"""

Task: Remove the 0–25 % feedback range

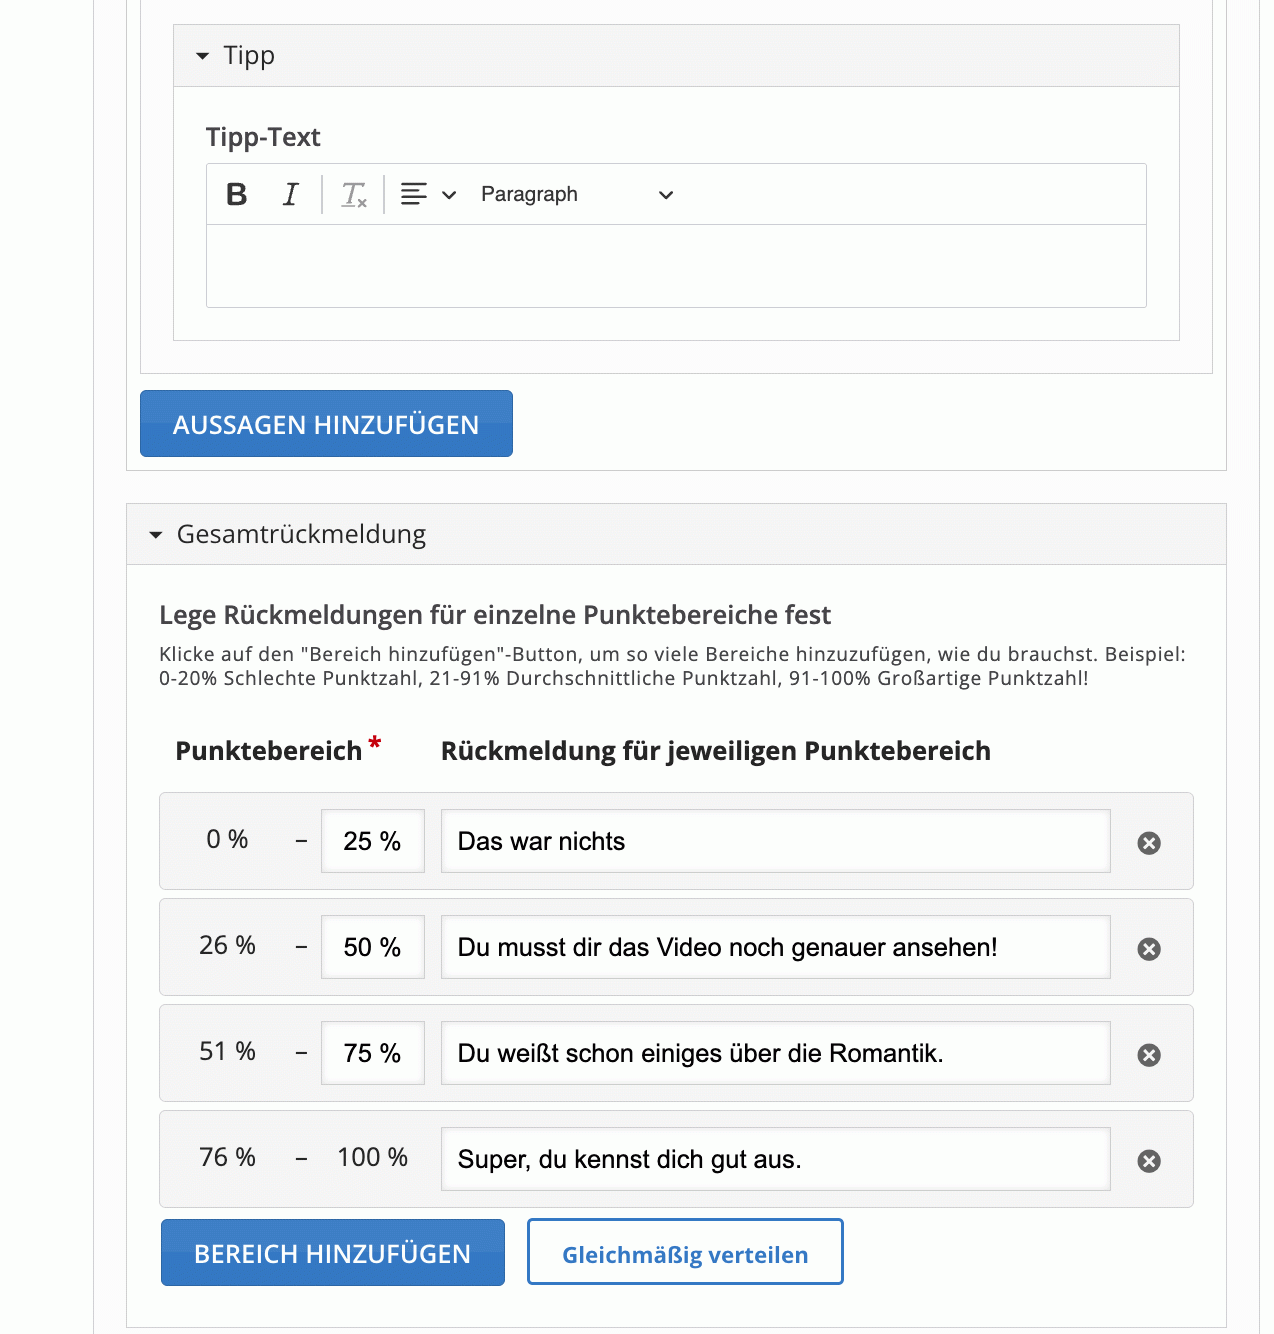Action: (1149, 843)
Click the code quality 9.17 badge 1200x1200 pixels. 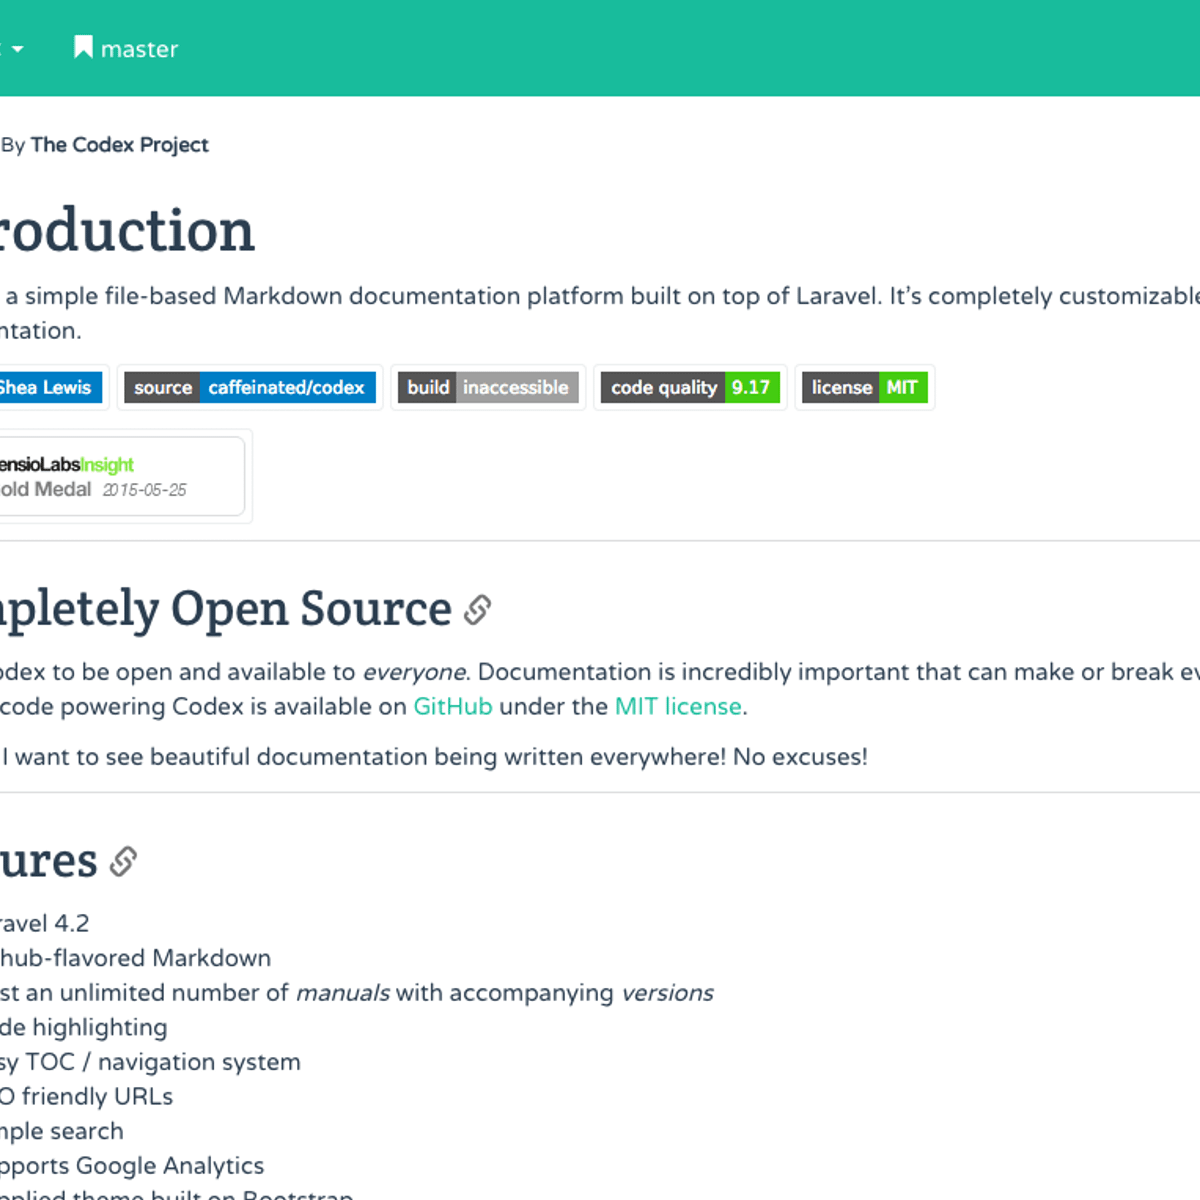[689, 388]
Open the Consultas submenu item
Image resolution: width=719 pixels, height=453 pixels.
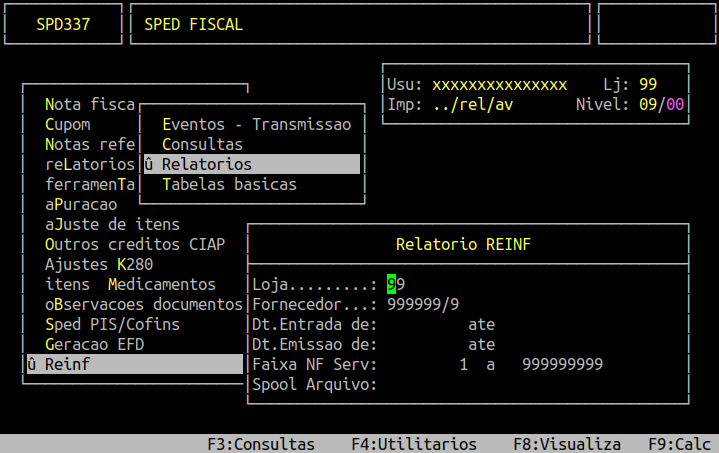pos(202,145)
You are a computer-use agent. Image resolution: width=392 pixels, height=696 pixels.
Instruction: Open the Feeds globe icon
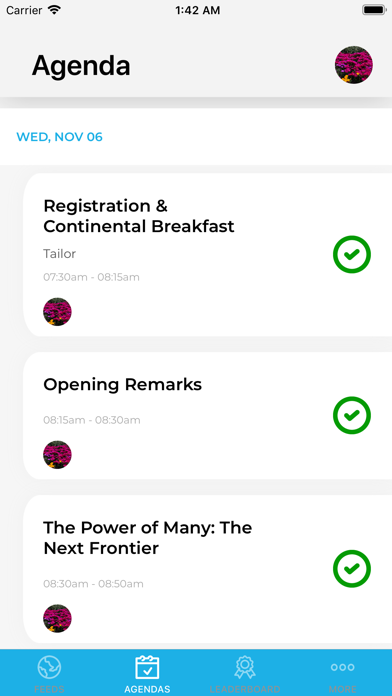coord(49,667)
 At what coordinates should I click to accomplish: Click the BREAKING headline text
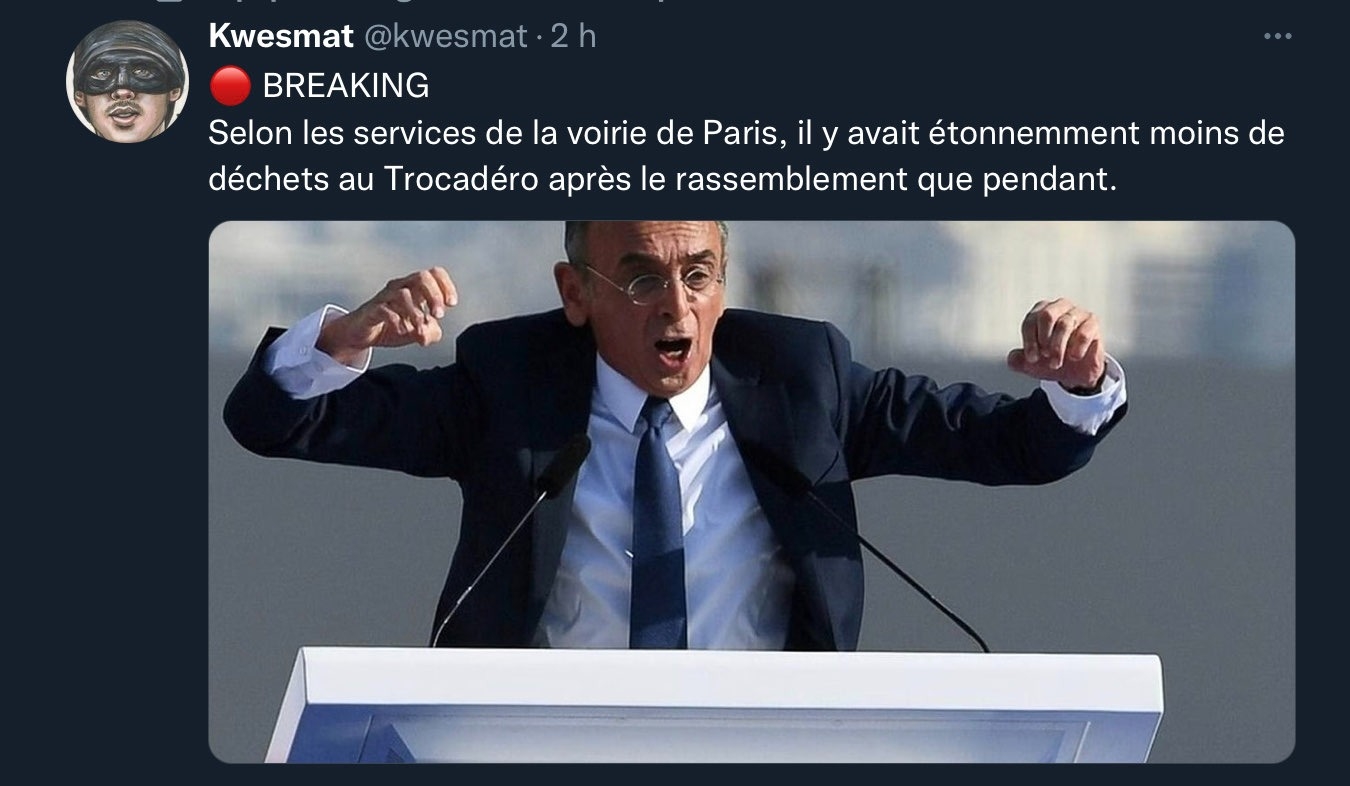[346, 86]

"""

● EXERCISE DIRECTIONS
Only the lines from the one with "You are a computer-use" to the end of the listing, both ends included, should be retyped exactly; no pictures belong in the copy.

● OUTPUT FOR THIS EXERCISE
You are a computer-use agent. Image resolution: width=392 pixels, height=696 pixels.
Instruction: Open the Feeds globe icon
coord(49,667)
 At what coordinates should I click to accomplish: Click the BREAKING headline text
[346, 86]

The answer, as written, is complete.